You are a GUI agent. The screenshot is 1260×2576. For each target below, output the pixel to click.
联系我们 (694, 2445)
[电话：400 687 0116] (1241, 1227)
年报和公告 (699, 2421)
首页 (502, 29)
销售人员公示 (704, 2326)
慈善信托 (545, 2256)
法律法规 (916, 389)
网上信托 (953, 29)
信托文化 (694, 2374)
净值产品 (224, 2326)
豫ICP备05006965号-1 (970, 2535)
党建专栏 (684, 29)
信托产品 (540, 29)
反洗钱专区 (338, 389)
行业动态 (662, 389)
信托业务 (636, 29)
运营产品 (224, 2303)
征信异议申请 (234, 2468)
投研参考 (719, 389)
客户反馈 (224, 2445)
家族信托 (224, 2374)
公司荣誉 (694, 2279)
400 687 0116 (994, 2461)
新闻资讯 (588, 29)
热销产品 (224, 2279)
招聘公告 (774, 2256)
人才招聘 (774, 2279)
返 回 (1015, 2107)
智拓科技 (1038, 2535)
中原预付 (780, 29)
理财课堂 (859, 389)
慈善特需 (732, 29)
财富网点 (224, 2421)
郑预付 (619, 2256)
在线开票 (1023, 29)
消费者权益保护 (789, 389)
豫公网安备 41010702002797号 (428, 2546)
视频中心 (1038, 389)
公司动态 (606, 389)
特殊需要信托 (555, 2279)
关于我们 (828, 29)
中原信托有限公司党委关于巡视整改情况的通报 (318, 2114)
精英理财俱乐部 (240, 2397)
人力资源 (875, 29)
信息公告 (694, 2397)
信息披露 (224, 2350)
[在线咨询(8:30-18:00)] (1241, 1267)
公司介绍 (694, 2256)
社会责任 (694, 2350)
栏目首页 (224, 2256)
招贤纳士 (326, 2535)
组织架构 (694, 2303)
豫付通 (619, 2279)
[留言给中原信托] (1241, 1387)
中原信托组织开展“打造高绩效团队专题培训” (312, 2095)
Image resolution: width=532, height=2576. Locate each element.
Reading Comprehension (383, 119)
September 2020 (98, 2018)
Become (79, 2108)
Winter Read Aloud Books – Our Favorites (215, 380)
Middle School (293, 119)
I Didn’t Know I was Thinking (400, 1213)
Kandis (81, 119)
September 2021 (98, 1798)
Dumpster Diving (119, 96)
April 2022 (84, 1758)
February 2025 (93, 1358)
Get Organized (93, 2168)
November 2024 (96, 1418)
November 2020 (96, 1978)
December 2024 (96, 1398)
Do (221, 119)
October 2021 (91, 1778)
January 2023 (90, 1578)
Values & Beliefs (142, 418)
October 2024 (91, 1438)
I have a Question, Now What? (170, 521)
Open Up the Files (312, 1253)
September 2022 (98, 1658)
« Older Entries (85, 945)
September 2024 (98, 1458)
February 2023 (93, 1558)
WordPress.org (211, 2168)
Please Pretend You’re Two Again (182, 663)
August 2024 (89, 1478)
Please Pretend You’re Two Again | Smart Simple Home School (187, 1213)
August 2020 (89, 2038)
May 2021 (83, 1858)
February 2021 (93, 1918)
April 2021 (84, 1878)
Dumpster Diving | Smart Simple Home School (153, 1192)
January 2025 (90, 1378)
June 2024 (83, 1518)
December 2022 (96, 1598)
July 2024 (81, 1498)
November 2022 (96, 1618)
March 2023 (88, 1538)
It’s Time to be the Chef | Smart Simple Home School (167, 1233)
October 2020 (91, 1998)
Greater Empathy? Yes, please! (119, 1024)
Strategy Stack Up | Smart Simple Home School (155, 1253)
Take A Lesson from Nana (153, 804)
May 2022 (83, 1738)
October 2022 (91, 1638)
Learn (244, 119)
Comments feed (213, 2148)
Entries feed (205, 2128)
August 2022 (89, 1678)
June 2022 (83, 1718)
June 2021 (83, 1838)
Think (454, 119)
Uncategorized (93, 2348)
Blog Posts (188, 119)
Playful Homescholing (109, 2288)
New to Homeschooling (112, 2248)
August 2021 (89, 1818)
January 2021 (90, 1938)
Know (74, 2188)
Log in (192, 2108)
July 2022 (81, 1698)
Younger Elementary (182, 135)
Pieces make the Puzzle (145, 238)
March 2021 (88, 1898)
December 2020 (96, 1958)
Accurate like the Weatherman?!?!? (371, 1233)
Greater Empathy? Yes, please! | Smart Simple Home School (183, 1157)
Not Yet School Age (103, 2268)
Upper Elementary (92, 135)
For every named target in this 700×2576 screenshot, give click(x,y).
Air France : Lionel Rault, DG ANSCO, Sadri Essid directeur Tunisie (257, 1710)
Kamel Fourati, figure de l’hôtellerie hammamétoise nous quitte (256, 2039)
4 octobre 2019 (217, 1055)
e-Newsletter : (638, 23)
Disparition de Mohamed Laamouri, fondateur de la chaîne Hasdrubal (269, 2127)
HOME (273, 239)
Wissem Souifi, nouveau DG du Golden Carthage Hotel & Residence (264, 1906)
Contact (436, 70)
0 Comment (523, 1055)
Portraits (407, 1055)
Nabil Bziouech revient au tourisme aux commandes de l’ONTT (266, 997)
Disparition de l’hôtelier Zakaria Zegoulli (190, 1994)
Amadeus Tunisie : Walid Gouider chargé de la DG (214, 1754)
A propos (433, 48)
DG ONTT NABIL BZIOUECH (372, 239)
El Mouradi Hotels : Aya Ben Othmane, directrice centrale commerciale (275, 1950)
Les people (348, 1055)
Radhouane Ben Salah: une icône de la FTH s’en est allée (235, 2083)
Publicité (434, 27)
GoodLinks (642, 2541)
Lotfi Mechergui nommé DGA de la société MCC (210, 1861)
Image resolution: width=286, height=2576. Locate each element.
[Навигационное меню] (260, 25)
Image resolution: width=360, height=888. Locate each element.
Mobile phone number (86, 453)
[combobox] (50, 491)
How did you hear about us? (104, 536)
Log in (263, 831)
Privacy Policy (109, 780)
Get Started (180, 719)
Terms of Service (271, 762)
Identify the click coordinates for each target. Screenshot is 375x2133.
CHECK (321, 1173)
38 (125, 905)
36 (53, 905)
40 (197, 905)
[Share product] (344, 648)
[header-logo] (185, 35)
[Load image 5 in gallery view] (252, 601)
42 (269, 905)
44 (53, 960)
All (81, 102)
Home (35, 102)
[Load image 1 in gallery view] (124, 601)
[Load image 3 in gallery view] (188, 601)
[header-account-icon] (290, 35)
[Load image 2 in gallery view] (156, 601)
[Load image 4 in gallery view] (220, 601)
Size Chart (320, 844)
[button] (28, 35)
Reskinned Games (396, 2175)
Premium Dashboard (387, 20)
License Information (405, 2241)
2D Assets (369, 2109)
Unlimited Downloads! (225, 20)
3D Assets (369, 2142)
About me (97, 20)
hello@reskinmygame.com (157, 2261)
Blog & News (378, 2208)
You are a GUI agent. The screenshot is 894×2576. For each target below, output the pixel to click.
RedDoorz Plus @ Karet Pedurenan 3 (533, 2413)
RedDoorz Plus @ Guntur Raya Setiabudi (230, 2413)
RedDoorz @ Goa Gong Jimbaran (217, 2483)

####################

THE PROBLEM | Set down, exactly as they stand above, the lines starting with the line with "July 2024 (81, 1498)" and going on through the line with "Strategy Stack Up", and no others.

SOLUTION FOR THIS TASK |
July 2024 (81, 1498)
November 2022 (96, 1618)
March 2023 (88, 1538)
It’s Time to be the Chef | Smart Simple Home School (167, 1233)
October 2020 (91, 1998)
Greater Empathy? Yes, please! (119, 1024)
Strategy Stack Up | Smart Simple Home School (155, 1253)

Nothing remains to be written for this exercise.